The quality of what the JIT produces depends heavily on what the tier 2 optimizer was able to determine. If the optimizer could prove that a variable always holds a Python integer of a certain magnitude, the JIT can skip the type check guards entirely. Register allocation operates on top of this: once the optimizer has trimmed the unnecessary operations, the JIT can assign registers to the values that remain.
What the Benchmarks Show
Prior to these improvements, enabling the JIT with --enable-experimental-jit in 3.13 would often yield results that were a few percent slower than the default interpreter on the pyperformance benchmark suite. There were individual benchmarks where it helped, mostly numeric loops where the guard-elimination benefits were large enough to outweigh the registration overhead, but the aggregate picture was not good.
With the register allocation work in 3.15, the aggregate is now net positive on the benchmarks that exercise hot loops with numeric or container operations. The improvement isn’t uniform; Python’s benchmark suite covers a wide range of workloads, and the JIT only helps code that’s in hot enough loops to get traced. Startup-heavy or I/O-bound workloads see no benefit because those code paths never warm up.

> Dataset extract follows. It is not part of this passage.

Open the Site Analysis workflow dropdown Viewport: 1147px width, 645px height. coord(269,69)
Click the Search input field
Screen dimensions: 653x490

The more meaningful comparison is against other Python JIT efforts. PyPy’s JIT has been doing register allocation for years and achieves genuinely impressive throughput on numeric workloads, often five to ten times faster than CPython on tight loops. CPython’s JIT is not chasing those numbers; the design goals are different. PyPy is an alternative runtime that can diverge from CPython semantics in edge cases; CPython’s JIT has to work within the existing object model and maintain full CPython compatibility. The constraint space is much tighter.
Why Previous Attempts Failed
This is the part that the current progress deserves to be read against. Python has been here before. Unladen Swallow, a Google-funded project, tried to replace CPython’s bytecode compiler with an LLVM backend around 2009 and 2010. The project eventually stalled because LLVM’s compilation latency was too high for the short-lived objects and small functions typical in Python programs, and the optimizer’s assumptions about value types didn’t survive contact with Python’s dynamic dispatch.
Psyco worked for Python 2, generating type-specialized native code, but didn’t survive the Python 3 transition. Cinder, Meta’s production fork of CPython, has a JIT that powers Instagram’s backend, but it’s a fork with divergent maintenance costs. Pyjion tried a plugin-based JIT using .NET’s runtime and never got traction.
The copy-and-patch approach avoids the Unladen Swallow trap by keeping compile latency extremely low. The focus on CPython’s own tier 2 optimizer rather than an external compiler avoids the semantics mismatch problem. The incremental development model, where the JIT ships disabled and gets turned on only as the numbers improve, avoids the trap of announcing results that don’t hold up in production.
What Comes Next
Register allocation was the structural missing piece, but it’s not the only remaining work. The tier 2 optimizer’s type inference is still conservative in many cases, which means the JIT ends up emitting more guards than necessary. Improving the type analysis upstream of the JIT will directly improve the quality of what gets compiled. There’s also ongoing work on the stencil generation tooling to give Clang more hints about what to optimize for.
The JIT will likely remain experimental and disabled by default in 3.15 as the team builds confidence in the register allocation changes across different platforms and CPU architectures. The copy-and-patch stencils have to be generated and tested on x86-64, ARM64, and the other supported targets, and register assignments that work well on one architecture can behave differently on another.
Getting to break-even with the interpreter was the necessary precondition for the JIT to be taken seriously. 3.15 appears to be the release where that precondition is finally met.